Some of the write-in responses were very telling as well. One person responded that one of the reasons they struggle with accepting Christianity is because they feel it is regressive in its views of sexuality. Another person wrote that they struggle to embrace Christianity because they see Christian culture as encouraging abusive behavior.

This also aligns with the results of a 2007 Barna research project, in which they asked people why they rejected Christianity. None of the top six answers were evidential reasons. They majority rejected Christianity for moralistic reasons, including hypocrisy and being judgmental. In other words, the biggest problem people had with Christianity was the behavior of Christians themselves. On some level, they had determined that if Christianity produced these kinds of people, then there must be something wrong with Christianity.

A few things to consider regarding hypocrisy

Fake disciples: many people who attend church aren’t Christians

Jesus began his ministry with a call to repent. And yet, who was he talking to: religious people or heathens? Religious people. In other words: there are a lot of people who are religious outwardly, but they are not truly disciples of Jesus.

A poll taken several years ago showed that the lifestyle activities of people who claimed to be Christians were statistically the same as those of people claiming not to be Christians when it came to the following categories: gambling, visiting pornographic websites, taking something that didn’t belong to them, saying mean things behind someone’s back, consulting a medium or a psychic, having a physical fight or abusing someone, using illegal or nonprescription drugs, saying something to someone that’s not true, getting back at someone for something they did, and consuming enough alcohol to be considered legally drunk. The study also found that people who claimed to be Christians were less likely to recycle than those who did not claim to be Christians (68 percent vs. 79 percent).1

Many of these people are those who have adopted a cultural form of Christianity, but whether they have truly been converted in their hearts is another question altogether. Jesus’ most scathing words were for people in this camp – the one to which the Pharisees belonged. He called them “whitewashed tombs” – they look good on the outside, they were outwardly religious, but on the inside there was no life, only death. Check out Jesus’ critique of them in Matthew 23.

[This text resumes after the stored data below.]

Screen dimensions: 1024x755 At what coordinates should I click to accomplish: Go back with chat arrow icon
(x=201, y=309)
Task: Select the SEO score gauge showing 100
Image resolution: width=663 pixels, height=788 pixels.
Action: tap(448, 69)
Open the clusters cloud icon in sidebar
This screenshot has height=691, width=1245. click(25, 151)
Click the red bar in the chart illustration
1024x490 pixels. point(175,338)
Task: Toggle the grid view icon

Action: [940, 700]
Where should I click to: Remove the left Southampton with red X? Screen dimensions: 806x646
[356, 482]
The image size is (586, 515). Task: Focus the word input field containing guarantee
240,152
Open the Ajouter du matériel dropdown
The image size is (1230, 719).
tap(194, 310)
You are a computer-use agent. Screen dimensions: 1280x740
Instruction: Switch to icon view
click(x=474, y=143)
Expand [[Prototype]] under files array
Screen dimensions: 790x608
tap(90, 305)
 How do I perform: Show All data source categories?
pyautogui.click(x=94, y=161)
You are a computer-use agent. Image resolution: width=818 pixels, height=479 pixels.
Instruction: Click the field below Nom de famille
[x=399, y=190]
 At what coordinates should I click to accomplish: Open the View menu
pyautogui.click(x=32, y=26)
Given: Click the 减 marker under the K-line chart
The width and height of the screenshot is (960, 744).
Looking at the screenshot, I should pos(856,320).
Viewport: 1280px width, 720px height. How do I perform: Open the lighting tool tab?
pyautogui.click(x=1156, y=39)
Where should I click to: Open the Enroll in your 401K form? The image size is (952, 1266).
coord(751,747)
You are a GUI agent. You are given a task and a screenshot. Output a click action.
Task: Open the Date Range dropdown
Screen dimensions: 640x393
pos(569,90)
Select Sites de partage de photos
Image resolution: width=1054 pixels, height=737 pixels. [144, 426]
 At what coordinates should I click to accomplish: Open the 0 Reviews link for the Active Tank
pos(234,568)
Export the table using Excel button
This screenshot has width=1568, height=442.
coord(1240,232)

Jesus mentioned that there are many people who believe they are Christians, but in fact they are not. See Matthew 7:21-23

James (James 2:14-18) and John (1 John 2:4,9) both say that if a person says they have faith, but their actions contradict what they claim to believe, then there is a seriously possibility that they are not actually a Christian at all. James 2:19 points out that even demons believe that God exists, but that doesn’t make them Christians. Simply believing in the existence of God doesn’t make one a Christian, but believing the gospel and following Jesus.

High standards bring the junk to the surface

It’s not just the “fake disciples” in the church who are hypocrites though… I’m sure that I don’t always live up to the standards which I whole-heartedly affirm. But that’s the nature of standards: the higher the standard, the more incongruity it will bring to the surface. If you don’t have a standard, then you won’t fall short of it and you won’t contradict it. The higher the standard, the more you will fall short.

The gospel causes an upheaval in our lives and spurs on a process of revealing our shortcomings and hypocrisies – but what true disciples do is repent of those things, and seek to change those things by God’s grace at work within them.

And here’s the good news: the message of the gospel is not about what we do, but about what God has done for us in Christ. For Christians though, it is really important to remember that other people care a lot about what we do and the attitudes we have as those who bear the name of Christ.


David Kinnaman, and Gabe Lyons, unChristian, 46–47.